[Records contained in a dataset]
— BEGIN —

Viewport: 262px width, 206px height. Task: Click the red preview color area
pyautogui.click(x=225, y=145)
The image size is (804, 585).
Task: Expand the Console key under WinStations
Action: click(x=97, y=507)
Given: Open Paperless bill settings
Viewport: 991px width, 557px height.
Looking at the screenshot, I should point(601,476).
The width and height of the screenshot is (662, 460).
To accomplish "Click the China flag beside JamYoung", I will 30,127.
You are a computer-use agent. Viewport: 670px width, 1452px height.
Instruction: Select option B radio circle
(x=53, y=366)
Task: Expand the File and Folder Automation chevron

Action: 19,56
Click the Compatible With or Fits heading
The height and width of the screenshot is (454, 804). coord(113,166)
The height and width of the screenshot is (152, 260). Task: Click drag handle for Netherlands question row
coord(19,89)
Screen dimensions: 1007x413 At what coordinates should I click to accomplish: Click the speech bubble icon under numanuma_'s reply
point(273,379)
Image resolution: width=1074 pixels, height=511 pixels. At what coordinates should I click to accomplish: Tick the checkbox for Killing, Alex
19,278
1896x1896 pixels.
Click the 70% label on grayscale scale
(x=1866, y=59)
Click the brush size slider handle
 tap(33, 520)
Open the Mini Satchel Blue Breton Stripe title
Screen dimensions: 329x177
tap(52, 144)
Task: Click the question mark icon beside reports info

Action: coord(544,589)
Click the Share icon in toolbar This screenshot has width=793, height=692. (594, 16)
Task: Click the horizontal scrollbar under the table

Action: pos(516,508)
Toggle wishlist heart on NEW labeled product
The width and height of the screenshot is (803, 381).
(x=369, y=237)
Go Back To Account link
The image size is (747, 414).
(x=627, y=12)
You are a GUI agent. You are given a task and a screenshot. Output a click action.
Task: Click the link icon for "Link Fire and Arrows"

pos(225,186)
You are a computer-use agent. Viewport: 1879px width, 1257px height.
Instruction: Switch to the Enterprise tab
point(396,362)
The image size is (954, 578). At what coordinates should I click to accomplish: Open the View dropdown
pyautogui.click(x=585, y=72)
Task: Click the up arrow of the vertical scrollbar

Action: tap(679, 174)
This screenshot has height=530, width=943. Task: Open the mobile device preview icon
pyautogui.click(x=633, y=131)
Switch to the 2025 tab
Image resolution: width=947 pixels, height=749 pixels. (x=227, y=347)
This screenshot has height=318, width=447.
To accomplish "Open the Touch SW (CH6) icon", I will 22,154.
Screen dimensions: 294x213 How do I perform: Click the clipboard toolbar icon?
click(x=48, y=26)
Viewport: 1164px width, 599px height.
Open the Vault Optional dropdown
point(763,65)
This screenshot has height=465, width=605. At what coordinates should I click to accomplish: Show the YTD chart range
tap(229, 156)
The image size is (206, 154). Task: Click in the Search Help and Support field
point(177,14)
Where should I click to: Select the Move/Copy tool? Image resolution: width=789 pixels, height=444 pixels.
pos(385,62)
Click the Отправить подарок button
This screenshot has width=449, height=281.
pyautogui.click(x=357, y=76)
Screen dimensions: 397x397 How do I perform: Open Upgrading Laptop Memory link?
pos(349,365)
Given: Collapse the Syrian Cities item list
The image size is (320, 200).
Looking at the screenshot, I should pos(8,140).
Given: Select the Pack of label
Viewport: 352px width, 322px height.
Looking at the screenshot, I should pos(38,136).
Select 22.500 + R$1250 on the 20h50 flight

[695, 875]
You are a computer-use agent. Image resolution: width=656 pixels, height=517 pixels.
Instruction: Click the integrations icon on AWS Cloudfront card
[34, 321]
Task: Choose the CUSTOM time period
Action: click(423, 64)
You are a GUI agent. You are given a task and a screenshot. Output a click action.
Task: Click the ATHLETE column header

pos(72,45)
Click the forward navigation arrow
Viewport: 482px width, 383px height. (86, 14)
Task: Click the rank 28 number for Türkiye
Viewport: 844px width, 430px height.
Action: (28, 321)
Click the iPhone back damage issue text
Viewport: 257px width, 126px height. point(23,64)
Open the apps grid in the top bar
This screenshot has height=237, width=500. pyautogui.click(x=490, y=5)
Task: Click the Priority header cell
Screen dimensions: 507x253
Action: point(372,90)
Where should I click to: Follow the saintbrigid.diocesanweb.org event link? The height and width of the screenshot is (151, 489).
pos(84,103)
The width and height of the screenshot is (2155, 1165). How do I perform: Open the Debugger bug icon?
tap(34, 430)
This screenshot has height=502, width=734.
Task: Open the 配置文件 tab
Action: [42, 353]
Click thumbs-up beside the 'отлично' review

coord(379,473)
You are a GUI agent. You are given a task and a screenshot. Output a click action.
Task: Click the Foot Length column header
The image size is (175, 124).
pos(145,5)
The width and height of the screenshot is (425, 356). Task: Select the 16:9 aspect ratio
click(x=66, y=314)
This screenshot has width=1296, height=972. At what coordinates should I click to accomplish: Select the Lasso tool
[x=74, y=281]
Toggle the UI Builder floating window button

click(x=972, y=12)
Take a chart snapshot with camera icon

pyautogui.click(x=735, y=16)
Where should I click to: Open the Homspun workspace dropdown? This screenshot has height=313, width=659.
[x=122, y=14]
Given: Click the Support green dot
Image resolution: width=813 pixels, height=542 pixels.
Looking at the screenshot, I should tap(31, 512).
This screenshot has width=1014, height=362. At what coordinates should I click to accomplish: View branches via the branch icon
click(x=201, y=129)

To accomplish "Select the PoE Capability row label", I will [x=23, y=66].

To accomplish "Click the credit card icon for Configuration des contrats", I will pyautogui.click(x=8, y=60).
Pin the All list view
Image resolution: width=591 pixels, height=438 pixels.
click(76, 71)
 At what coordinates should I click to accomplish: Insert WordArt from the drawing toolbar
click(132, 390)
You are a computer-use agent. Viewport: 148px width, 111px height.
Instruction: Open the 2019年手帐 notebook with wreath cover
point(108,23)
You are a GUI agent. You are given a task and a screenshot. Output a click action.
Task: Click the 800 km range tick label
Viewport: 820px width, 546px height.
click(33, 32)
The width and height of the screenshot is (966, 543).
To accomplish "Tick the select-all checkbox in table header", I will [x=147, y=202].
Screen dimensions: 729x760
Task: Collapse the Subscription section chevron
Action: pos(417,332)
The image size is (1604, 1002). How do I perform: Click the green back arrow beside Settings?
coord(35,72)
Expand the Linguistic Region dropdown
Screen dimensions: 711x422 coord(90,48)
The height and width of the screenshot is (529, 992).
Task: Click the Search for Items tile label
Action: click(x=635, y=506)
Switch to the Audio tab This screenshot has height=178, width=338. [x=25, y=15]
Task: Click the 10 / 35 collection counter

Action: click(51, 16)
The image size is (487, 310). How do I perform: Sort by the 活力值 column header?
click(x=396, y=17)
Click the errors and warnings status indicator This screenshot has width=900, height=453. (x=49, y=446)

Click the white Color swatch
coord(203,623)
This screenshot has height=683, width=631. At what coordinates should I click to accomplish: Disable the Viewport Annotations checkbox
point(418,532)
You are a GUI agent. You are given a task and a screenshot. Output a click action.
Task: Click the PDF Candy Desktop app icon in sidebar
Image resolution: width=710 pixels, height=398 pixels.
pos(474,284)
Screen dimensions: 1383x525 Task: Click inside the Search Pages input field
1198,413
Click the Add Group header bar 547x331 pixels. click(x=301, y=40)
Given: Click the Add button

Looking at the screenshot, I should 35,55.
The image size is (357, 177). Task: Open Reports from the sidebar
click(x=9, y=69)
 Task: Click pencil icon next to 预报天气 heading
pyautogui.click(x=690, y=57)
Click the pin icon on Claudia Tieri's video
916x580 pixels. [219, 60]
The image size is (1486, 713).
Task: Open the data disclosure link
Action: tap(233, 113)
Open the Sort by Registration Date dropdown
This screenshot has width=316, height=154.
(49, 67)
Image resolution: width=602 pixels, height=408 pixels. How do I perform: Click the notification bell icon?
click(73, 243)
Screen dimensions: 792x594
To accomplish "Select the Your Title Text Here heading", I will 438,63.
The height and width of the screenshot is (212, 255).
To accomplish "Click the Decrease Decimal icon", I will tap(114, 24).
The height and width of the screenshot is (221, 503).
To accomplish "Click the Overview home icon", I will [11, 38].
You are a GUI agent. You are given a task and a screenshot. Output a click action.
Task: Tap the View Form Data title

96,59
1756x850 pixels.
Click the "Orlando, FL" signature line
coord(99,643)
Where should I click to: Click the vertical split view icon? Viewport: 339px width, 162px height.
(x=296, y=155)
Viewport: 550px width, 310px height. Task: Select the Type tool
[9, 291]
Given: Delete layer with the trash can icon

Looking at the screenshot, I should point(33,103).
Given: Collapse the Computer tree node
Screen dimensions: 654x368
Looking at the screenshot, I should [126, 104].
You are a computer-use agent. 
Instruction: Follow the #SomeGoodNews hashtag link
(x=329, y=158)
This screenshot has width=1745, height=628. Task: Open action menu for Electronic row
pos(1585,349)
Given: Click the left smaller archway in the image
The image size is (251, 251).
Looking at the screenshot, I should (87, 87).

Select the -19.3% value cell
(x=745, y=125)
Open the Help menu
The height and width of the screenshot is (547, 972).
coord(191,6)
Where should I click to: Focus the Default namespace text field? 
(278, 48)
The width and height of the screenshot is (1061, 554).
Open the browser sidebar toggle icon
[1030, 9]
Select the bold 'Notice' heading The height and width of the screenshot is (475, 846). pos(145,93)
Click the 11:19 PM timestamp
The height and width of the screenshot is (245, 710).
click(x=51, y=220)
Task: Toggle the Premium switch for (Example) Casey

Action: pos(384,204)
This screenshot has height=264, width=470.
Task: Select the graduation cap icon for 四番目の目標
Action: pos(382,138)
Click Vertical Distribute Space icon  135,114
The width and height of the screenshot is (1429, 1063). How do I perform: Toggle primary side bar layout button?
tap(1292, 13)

— END —

> [STATED EXERCISE]: Copy out the entries again, starting with the line containing "This screenshot has height=465, width=605." and ending with the line containing "pos(349,365)", both included.

> [SOLUTION]:
This screenshot has height=465, width=605. At what coordinates should I click to accomplish: Show the YTD chart range
tap(229, 156)
The image size is (206, 154). Task: Click in the Search Help and Support field
point(177,14)
Where should I click to: Select the Move/Copy tool? Image resolution: width=789 pixels, height=444 pixels.
pos(385,62)
Click the Отправить подарок button
This screenshot has width=449, height=281.
pyautogui.click(x=357, y=76)
Screen dimensions: 397x397 How do I perform: Open Upgrading Laptop Memory link?
pos(349,365)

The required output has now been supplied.